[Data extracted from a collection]
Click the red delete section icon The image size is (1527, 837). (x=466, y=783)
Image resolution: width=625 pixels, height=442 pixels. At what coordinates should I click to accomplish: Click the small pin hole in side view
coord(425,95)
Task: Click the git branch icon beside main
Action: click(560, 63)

→ Exercise description
The entries shown above should be duplicated exactly.

→ Result for this exercise
Click the red delete section icon The image size is (1527, 837). (x=466, y=783)
Image resolution: width=625 pixels, height=442 pixels. At what coordinates should I click to accomplish: Click the small pin hole in side view
coord(425,95)
Task: Click the git branch icon beside main
Action: click(560, 63)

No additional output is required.